– Я вообще-то говорил, что живу сейчас один, потому что лето... – попытался вставить Григорий Наумович, но его последняя фраза, так и не услышанная, осталась одиноко висеть в коридоре, перед дверью в квартиру Лунио, захлопнутой с другой стороны. Но Гирш всё-таки договорил, не вникая, для чего он это делает и кто услышит его слова. – Она живая... – произнёс он в пустоту, – она такая же, как мы, только лучше. И вам никогда не понять, что маленький человек заслуживает любви больше, чем все мы вместе взятые. Потому что они люди без надежды, они вечные изгои, они знают про себя, что никогда не вырастут и никогда не станут нами. Они могут только смотреть на нас снизу вверх и придумывать себе другую жизнь. И они умеют страдать, как всем вам и не снилось. А вы все не хотите этого понять. Вы недобрые и тупые идиоты. Вы, а не мы. И катитесь куда подальше, не приходите больше к нам с Дюкой...

С того дня Григорий Наумович прекратил свои фривольные опыты общения с женским контингентом упаковочной фабрики, отказавшись от дальнейших поисков подруги жизни у себя на службе. Да и не было уже в том прежней нужды. Дюка выросла – если такое выражение позволительно применить по отношению к ней – и стала полноценной и самостоятельной человеческой единицей. Любая посторонняя мама перестала быть необходимой дому Лунио вообще. А разовые личные удовольствия, коли уж так, пусть отойдут теперь на второй план. И если отбросить всё плохое, то всё остальное, в общем, было хорошим. Нормальным.

И вот здесь я продолжу рассказ нашего деда, который недавно прервал. С того самого места, помните?

Глава 6

«Папу мы похоронили девятого, положили рядом с мамой, и я бросил туда землю, к нему, в яму. А через неделю мне позвонили из нашего райсполкома и сказали, что нужно решать с опекунством, поинтересовались, кто у меня остался из родных. Я ответил, никого нет. В трубке женщина сказала, что они будут принимать решение по мне на заседании комиссии исполкома, которое у них состоится двадцать третьего июня. И чтобы я был готов к тому, что опекун мне будет назначен комиссией. До момента совершеннолетия. Я ей сказал, что ладно, что я понял.

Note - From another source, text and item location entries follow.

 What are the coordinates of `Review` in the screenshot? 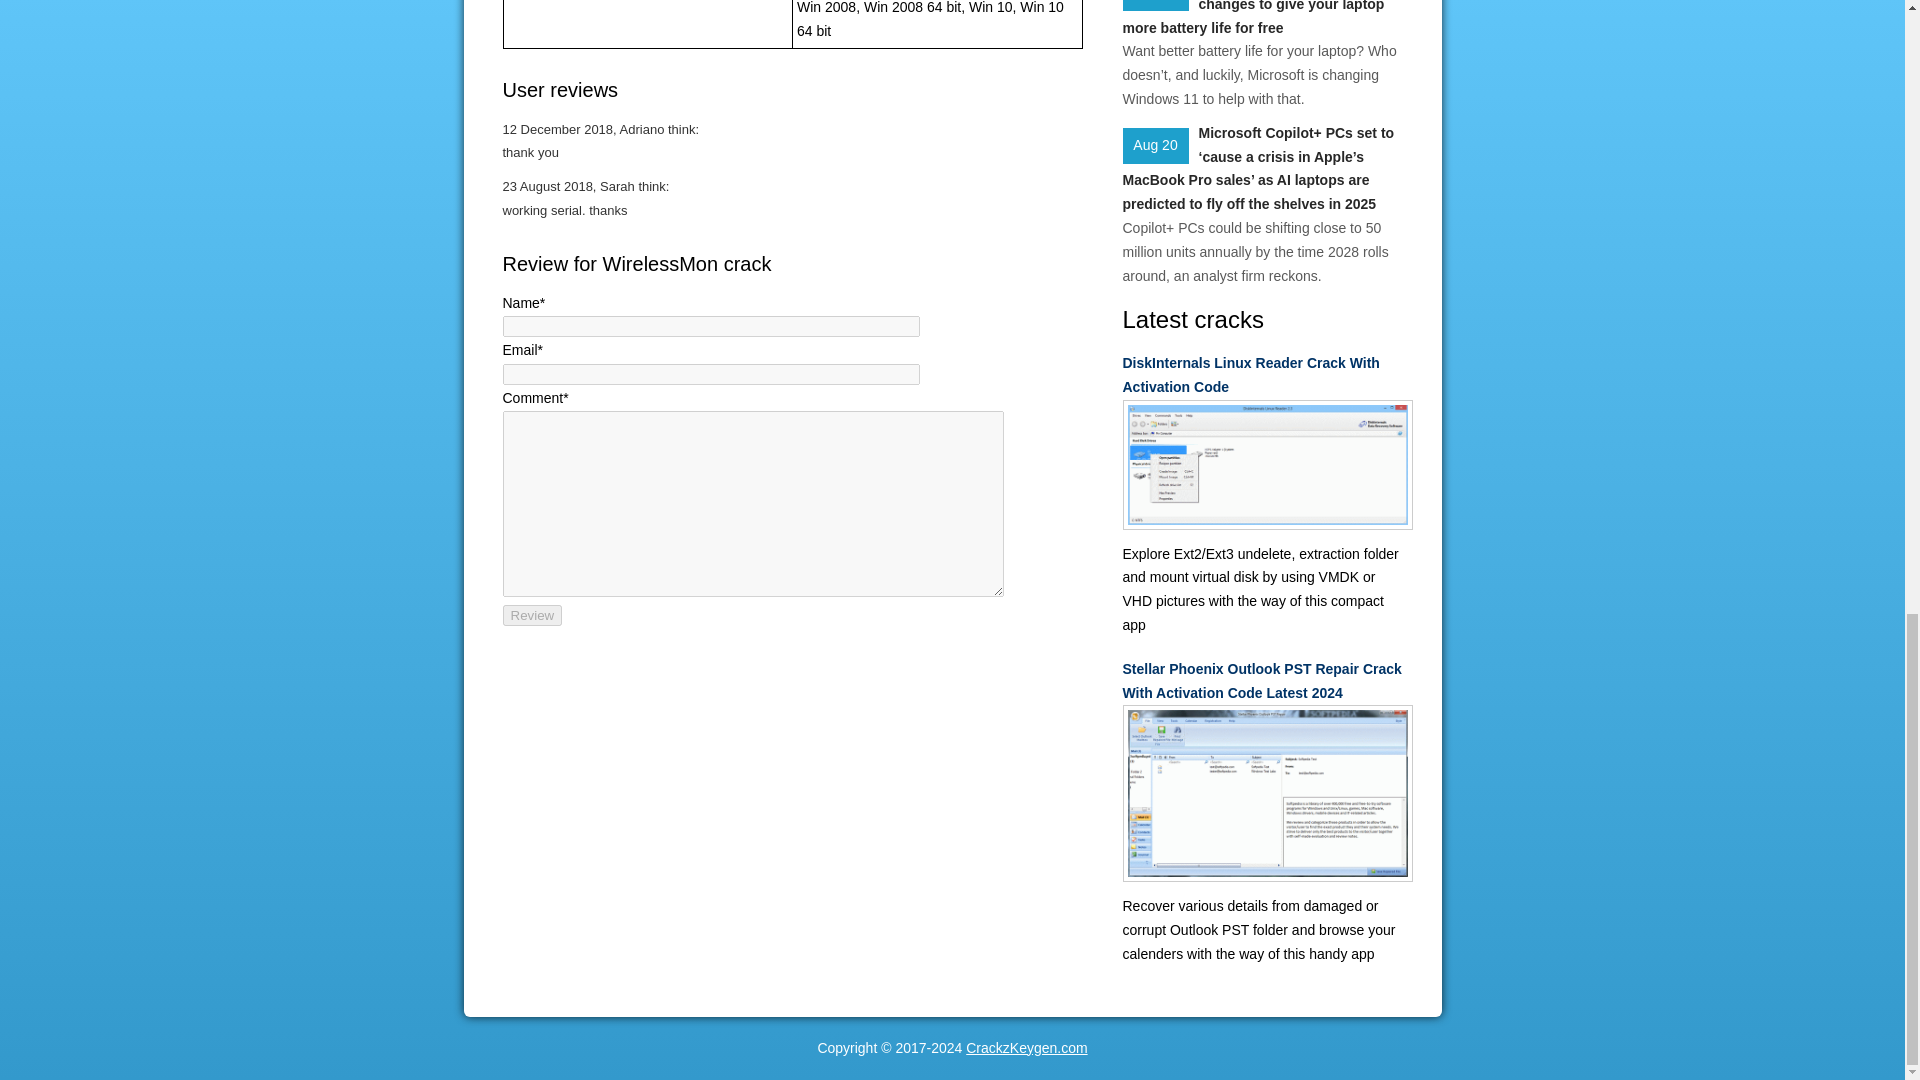 It's located at (532, 615).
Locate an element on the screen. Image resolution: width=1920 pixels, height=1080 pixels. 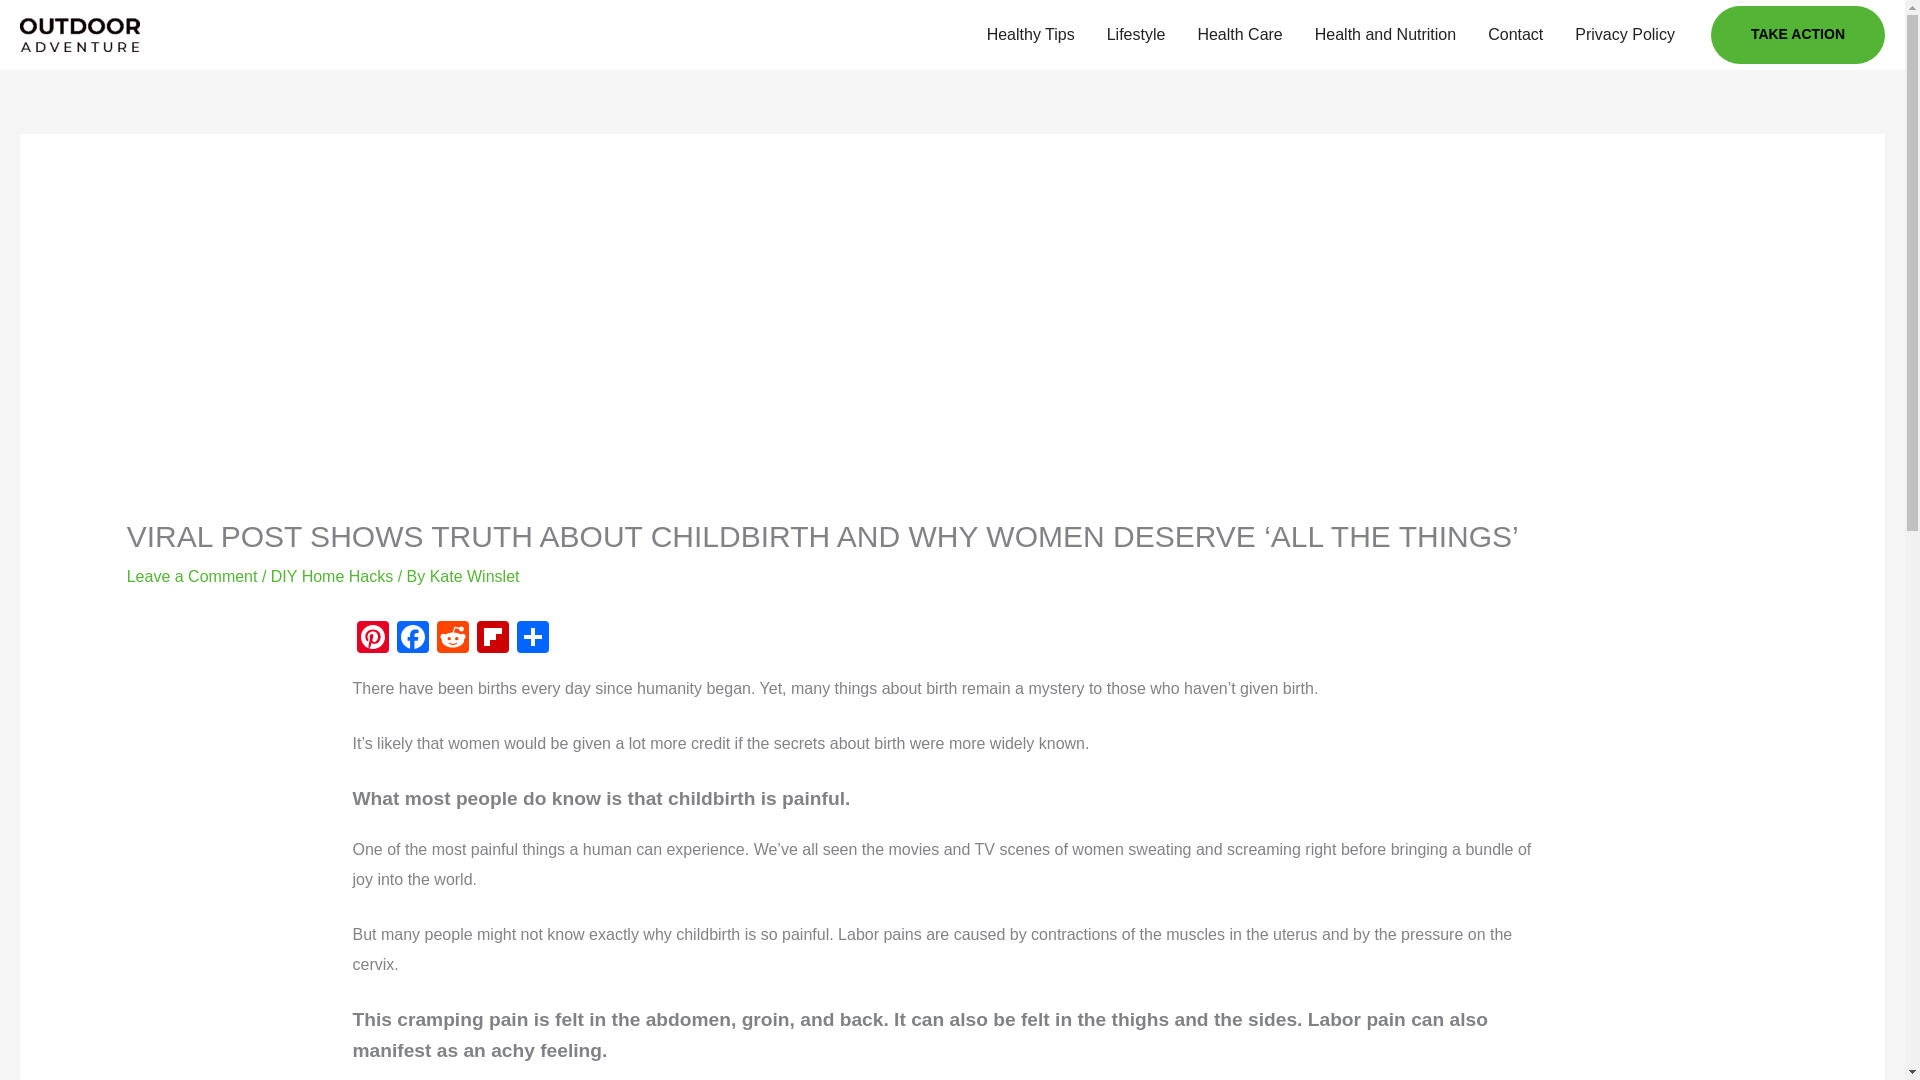
Reddit is located at coordinates (452, 639).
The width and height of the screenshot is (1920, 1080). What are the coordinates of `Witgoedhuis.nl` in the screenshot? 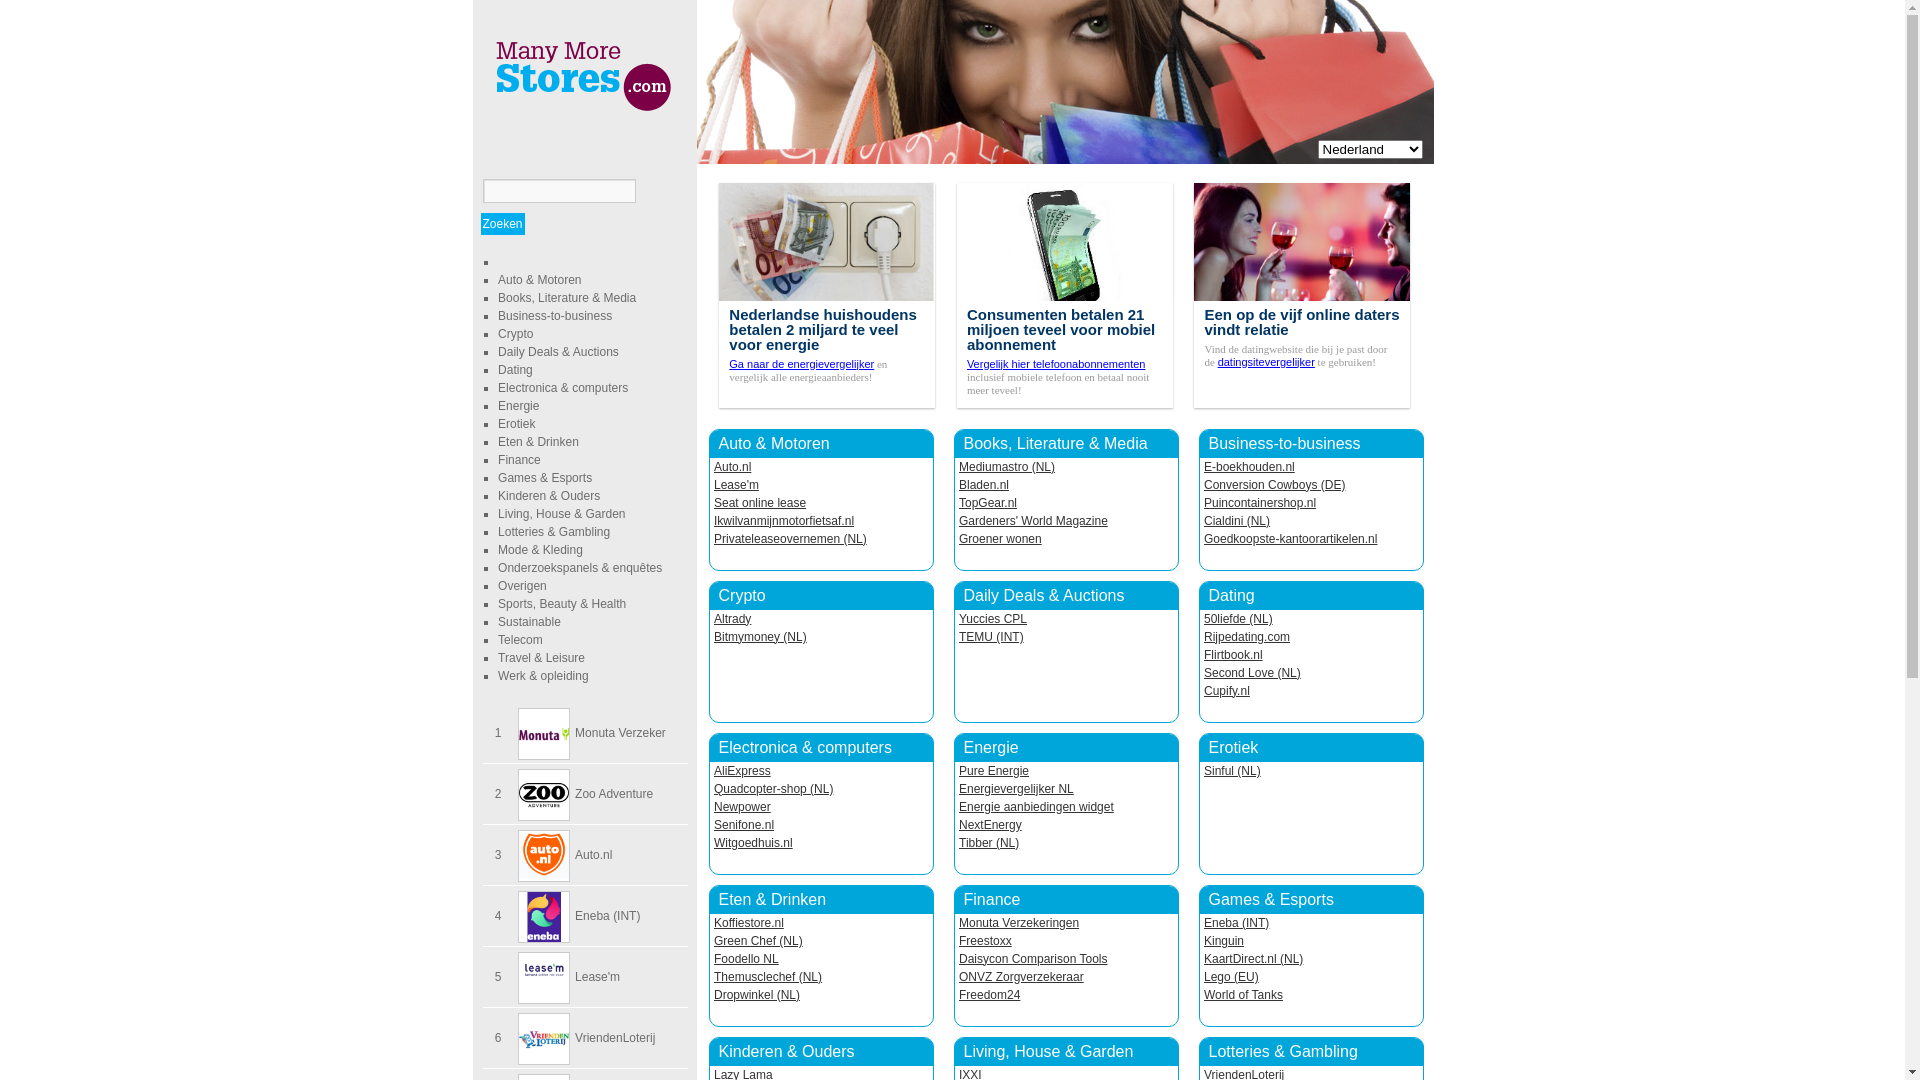 It's located at (754, 843).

А двадцать второго по радио объявили войну. Ту, что папин заказчик обещал, с Гитлером. Как сейчас помню, не Сталин обращение к нам ко всем всем делал, а диктор Левитан. Или Молотов, не помню. Сталин только потом уже по радио сказал, что мы победим, братья и сёстры. А у самого, слышно было через репродуктор, как зубы о стакан с водой стучат. Правду папа говорил, что он негодяй и убийца. И трус ещё. А Ленин хотя и умер, но идеи его остались – так мой папа тоже говорил. И так я на всю жизнь запомнил.

А летом на наш город двинулась полумиллионная группа армий «Север». В июле они взяли Псков и уже в августе заняли станцию Чудово и перерезали железную дорогу. А в начале сентября захватили Шлиссельбург и окружили Ленинград с суши. С этого дня началась блокада, которая продлилась 871 день. Но папа об этом уже никогда не узнал.

В том же сентябре, когда уже стали бомбить постоянно и обстреливать, и всё горело в пожарах, и было в клубах чёрного дыма, многие хотели выехать, но все пути уже были отрезаны. От этой бомбёжки сгорели Бадаевские склады продовольствия, и это стало началом голода. Все начали готовиться к осаде: я помню, как люди бросились забирать деньги из сберкасс. Вытащили всё, что сумели, буквально за несколько часов. Тут же у всех магазинов выстроились очереди, огромные. Сметали всё подряд, то же самое, что мы с папой запасли: муку в основном, мыло, соль... Хотя и говорили, тоже хорошо запомнилось, что никакой осады не будет, но никто не верил. Не верить теперь было куда надёжнее, чем верить. И тащили в дом по старой привычке. А мне было не нужно. Я просто дошёл до ближайшей булочной, встал в конец огромной очереди и выстоял её до конца, потому что решил, что всё-таки надо набрать побольше хлеба, чтобы был запас сухарей. Мука-мукой, но из неё нужно ещё хлеб этот как-то соорудить. А я не умел. И блинчики тоже папа сам всегда делал, а я не знал, что он там смешивает и как. Просто было очень вкусно, со сметаной и с мёдом, а как они получаются, об этом я никогда не думал.